Sidney Bradshaw Fay (April 13, 1876, in Washington, D.C. – August 29, 1967, in Lexington, Massachusetts) was an American historian whose examination of the causes of World War I, The Origins of the World War (1928; revised edition 1930), remains a classic study. In this book, which won him the 1928 George Louis Beer Prize of the American Historical Association, Fay argued that Germany was too readily blamed for the war and that a great deal of the responsibility instead rested with the Allies, especially Russia and Serbia. His stance is supported by several modern scholars, such as Christopher Clark, but it remains controversial.

Fay left Harvard University (Ph.D. 1900) to study at the Sorbonne and the University of Berlin. He taught at Dartmouth College (1902–14) and Smith College (1914–29) and, after the publication of his major book, at Harvard (including Radcliffe) and Yale University.

Fay's conclusion was that all the European powers shared in the blame, but he blamed mostly the system of secret alliances that divided Europe after the Franco-Prussian War into two mutually suspicious camps of group solidarity: Triple Alliance against Triple Entente (Fay's student Allan B. Calhamer, would later develop and publish the game Diplomacy, based on this thesis). He considered Austro-Hungary, Serbia and Russia to be primarily responsible for the immediate cause of war's outbreak. Other forces besides militarism and nationalism were at work, as the economics of imperialism and the newspaper press played roles.

Fay was elected to the American Academy of Arts and Sciences in 1931 and the American Philosophical Society in 1947.

Fay also wrote The Rise of Brandenburg-Prussia to 1786 (1937).

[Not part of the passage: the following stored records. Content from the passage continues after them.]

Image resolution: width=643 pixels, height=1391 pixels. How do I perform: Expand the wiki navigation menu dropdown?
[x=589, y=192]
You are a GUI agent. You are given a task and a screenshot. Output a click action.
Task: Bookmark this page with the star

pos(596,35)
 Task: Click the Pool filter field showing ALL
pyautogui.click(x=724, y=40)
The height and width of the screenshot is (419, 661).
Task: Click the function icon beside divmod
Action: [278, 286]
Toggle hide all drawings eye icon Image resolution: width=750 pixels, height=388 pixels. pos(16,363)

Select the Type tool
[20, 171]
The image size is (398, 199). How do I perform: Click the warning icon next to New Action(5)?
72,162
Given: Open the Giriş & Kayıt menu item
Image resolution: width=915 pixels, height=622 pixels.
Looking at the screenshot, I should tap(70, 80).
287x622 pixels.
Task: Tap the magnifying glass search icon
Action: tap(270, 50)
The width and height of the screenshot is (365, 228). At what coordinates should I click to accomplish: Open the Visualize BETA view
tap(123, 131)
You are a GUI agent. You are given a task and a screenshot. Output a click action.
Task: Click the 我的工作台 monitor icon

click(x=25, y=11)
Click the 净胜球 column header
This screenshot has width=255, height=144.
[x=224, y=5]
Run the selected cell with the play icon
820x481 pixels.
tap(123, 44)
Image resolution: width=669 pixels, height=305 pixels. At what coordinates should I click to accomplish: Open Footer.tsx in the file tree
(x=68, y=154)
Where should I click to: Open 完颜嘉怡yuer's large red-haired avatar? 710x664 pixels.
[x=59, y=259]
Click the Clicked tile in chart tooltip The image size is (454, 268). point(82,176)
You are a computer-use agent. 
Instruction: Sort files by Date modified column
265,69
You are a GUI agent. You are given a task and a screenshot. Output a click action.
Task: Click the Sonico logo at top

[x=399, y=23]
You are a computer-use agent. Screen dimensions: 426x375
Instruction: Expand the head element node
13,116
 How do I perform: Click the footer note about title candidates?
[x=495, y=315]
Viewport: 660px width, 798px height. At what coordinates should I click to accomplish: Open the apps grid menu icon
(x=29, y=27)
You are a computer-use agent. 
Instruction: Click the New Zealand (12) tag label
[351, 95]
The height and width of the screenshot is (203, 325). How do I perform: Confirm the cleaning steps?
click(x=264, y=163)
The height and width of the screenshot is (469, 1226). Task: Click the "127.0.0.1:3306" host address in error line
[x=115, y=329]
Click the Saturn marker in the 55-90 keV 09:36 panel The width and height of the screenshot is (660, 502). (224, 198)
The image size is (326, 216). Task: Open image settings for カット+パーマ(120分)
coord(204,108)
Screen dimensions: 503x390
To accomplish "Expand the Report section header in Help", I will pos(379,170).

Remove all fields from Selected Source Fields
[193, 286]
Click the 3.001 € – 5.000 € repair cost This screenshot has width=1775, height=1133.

He married (August 17, 1904) Sarah Eliza Proctor.

== Works ==
- Germany: Revised and Edited from the Work of Bayard Taylor, H. W. Snow, c. 1910 [P. F. Collier & Son Corporation, c. 1939, "Memorial edition"].
- The Hohenzollern Household and Administration in the Sixteenth Century, with John Spencer Bassett, Dept. of History of Smith College, 1916.
- The Origins of the World War, 2 Vols., The Macmillan Company, 1928 [2d ed., 1930]. online
- The Rise of Brandenburg-Prussia to 1786,, H. Holt and Company, c. 1937 [Reprint, Malabar, Fla.: R.E. Krieger Pub. Co., 1981].
- A Guide to Historical Literature,, edited by George Matthew Dutcher, Henry Robinson Shipman, Sidney Bradshaw Fay, Augustus Hunt Shearer, William Henry Allison, The Macmillan Company, 1937.

=== Other ===
- Eduard Fueter (1876–1928), World History, 1815–1920, Harcourt, Brace and Company, 1921, Zurich [translated by Sidney Fay, 1922].
- Friedrich Meinecke, The German Catastrophe, Harvard University Press, 1950 [translated by Sidney Fay].

=== Articles ===
- "The Roman Law and the German Peasant." American Historical Review, Vol. 16, No. 2, Jan. 1911.
- "New Light on the Origins of the World War, I. Berlin and Vienna, to July 29," American Historical Review, Vol. 25, No. 4, Jul. 1920.
- "Serajevo Fifteen Years After." The Living Age, July 1929.
- "June 28, 1914." In Eugene Lohrke, Armageddon, 1930.
- "Peace-Making: 1919, 1945." The Forum, November 1945.
- "Our Responsibility for German Universities." The Forum, January 1946.
- "The First U.N.O. Assembly." The Forum, April 1946.
- "The Power of the Soviet Press." The Forum, August 1947.
- "The Marshall Plan: Second Phase." The Forum, February 1948.
- "Germany's Social Structure." The Forum, October 1948.